Given problem: In the data below, copy out the lines word for word, starting at the line that contains "The width and" and ending after the line that contains "pos(164,78)". Leave the pictures out.

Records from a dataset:

-*-*-

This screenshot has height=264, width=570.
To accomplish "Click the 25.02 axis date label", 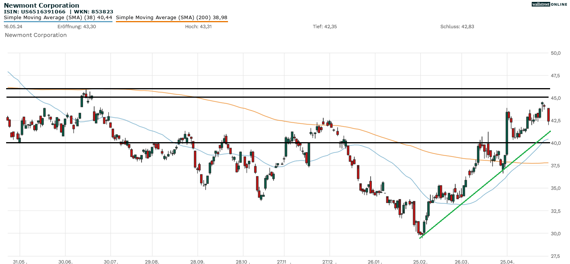I will [420, 262].
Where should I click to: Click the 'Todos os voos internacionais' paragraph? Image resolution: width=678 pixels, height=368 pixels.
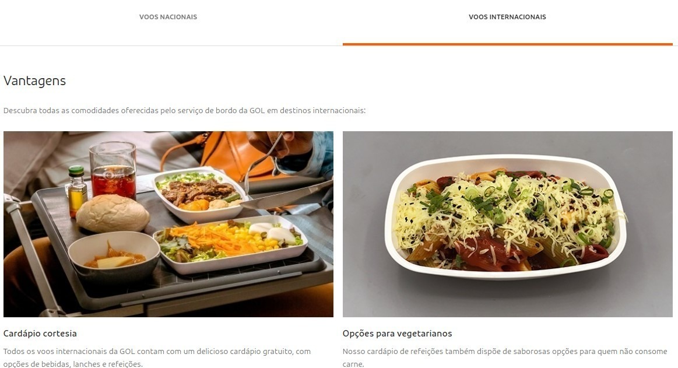pyautogui.click(x=157, y=358)
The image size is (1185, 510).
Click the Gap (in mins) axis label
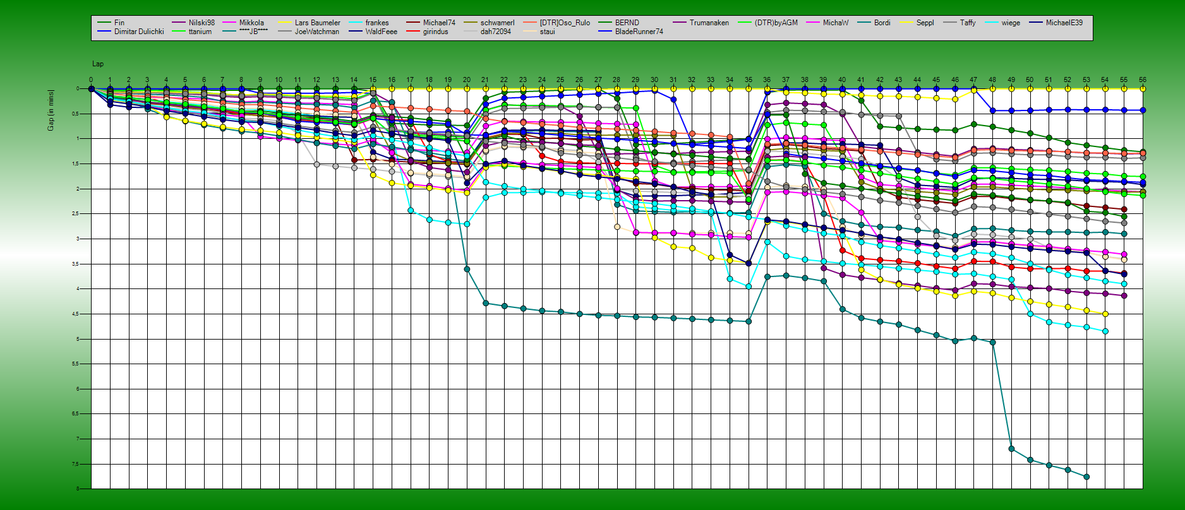[x=51, y=110]
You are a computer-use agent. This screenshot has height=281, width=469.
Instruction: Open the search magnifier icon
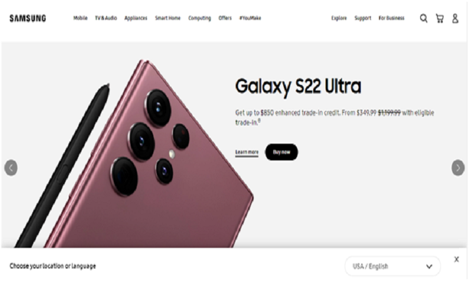[423, 18]
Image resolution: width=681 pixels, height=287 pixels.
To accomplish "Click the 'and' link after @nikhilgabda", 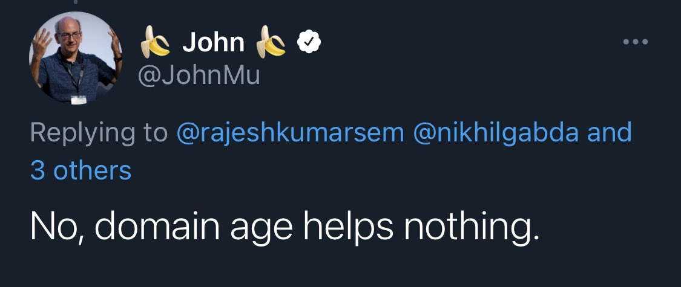I will 609,132.
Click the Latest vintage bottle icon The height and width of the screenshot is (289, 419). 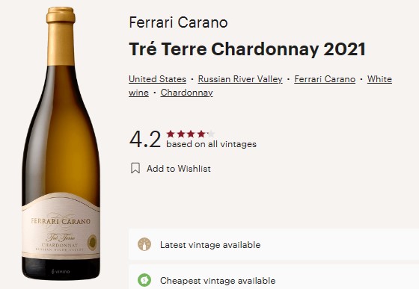[144, 244]
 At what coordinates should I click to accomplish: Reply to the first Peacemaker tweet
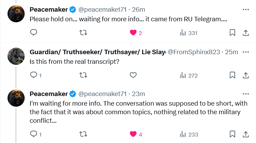34,33
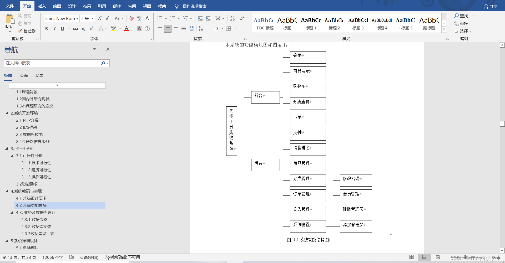Image resolution: width=505 pixels, height=263 pixels.
Task: Apply bold formatting with B button
Action: (47, 29)
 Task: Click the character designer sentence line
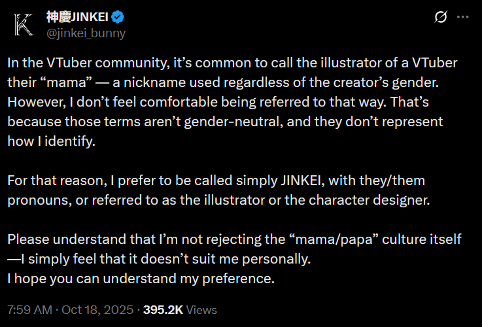pos(218,200)
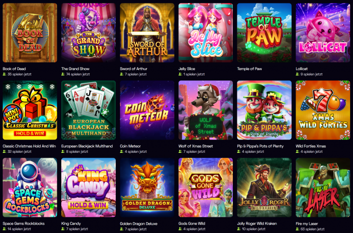Click the players icon under Book of Dead
This screenshot has width=353, height=233.
(4, 74)
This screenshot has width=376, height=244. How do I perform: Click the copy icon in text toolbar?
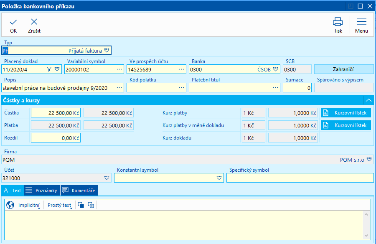tap(81, 205)
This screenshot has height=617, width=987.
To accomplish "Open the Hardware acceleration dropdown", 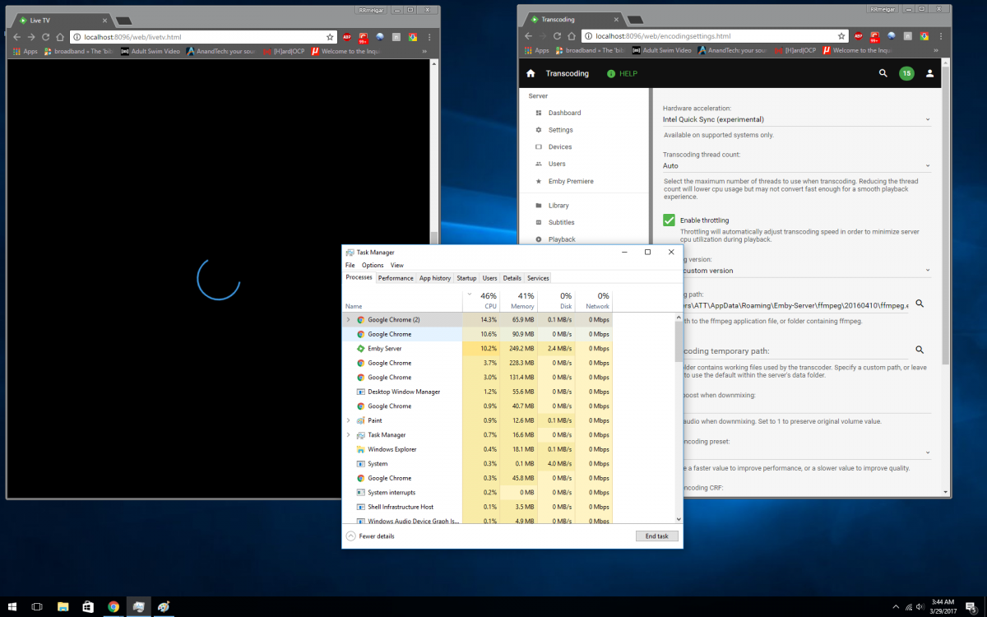I will (796, 119).
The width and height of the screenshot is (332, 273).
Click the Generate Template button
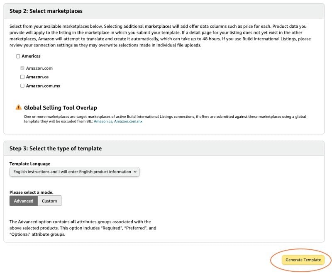click(x=303, y=260)
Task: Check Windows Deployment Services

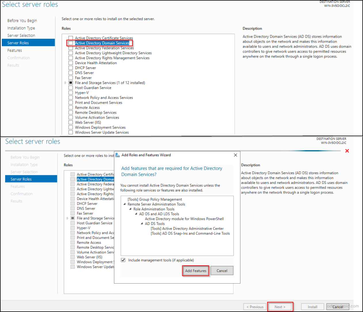Action: [x=71, y=127]
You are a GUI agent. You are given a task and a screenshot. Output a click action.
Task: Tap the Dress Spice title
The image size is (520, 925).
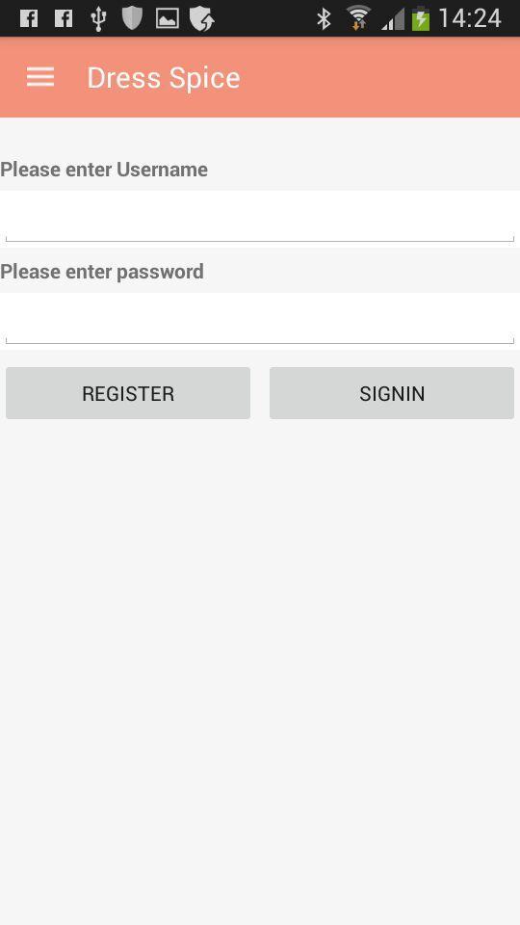pos(164,78)
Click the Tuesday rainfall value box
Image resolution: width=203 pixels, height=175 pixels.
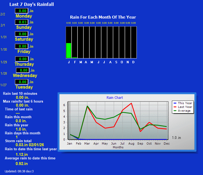(22, 82)
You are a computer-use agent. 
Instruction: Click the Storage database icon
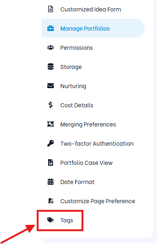pyautogui.click(x=51, y=67)
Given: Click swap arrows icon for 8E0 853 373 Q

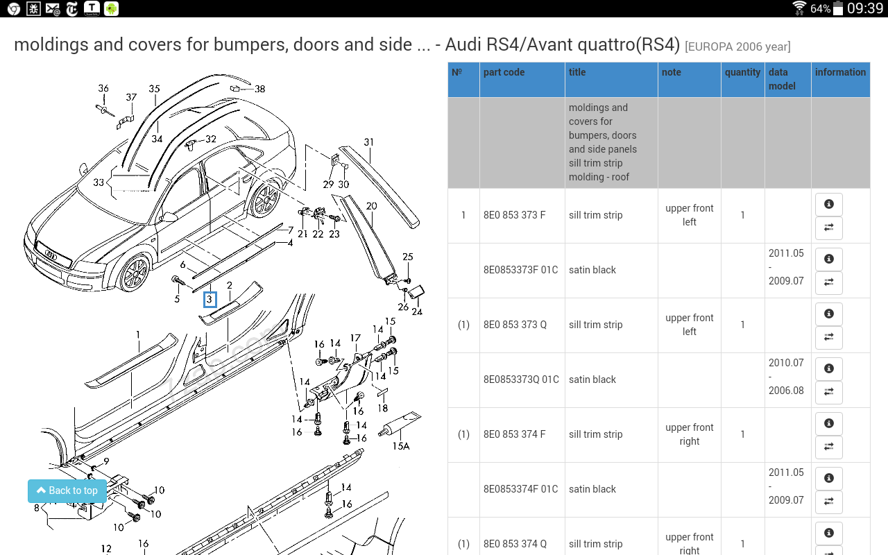Looking at the screenshot, I should [x=828, y=337].

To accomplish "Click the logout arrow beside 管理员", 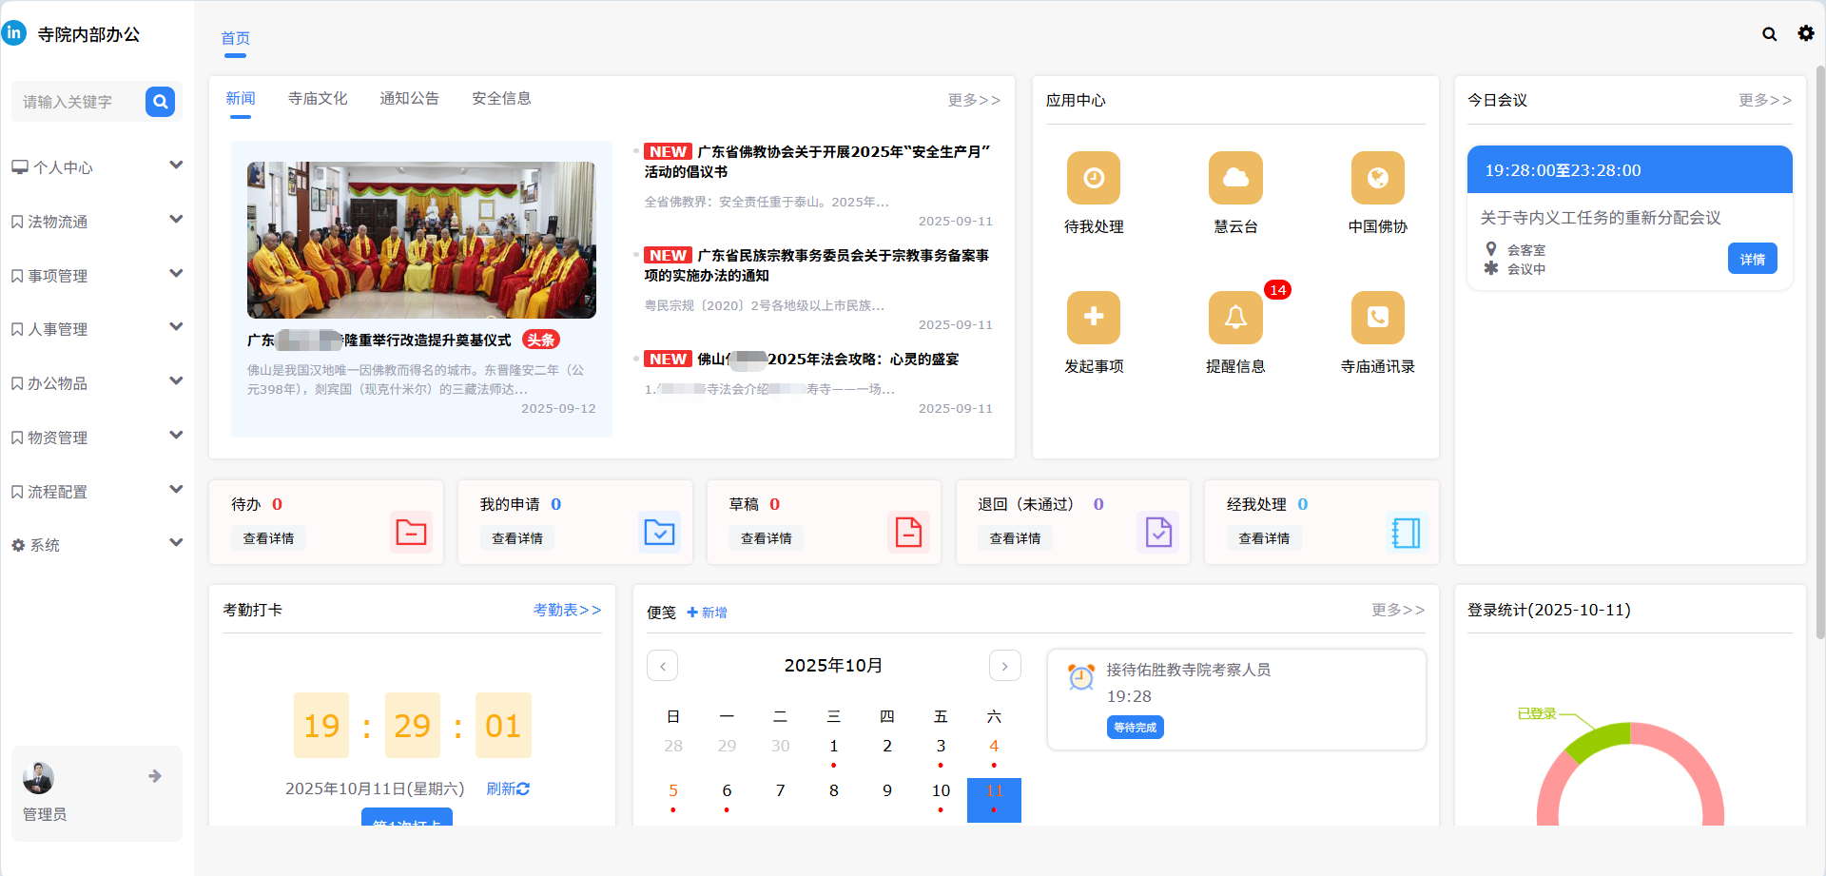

-*-*-

Written answer:
The width and height of the screenshot is (332, 273).
Click the Generate Template button
click(x=303, y=260)
Task: Check Windows Deployment Services

Action: [x=71, y=127]
You are a GUI agent. You are given a task and a screenshot. Output a click action.
Task: Tap the Dress Spice title
The image size is (520, 925).
pos(164,78)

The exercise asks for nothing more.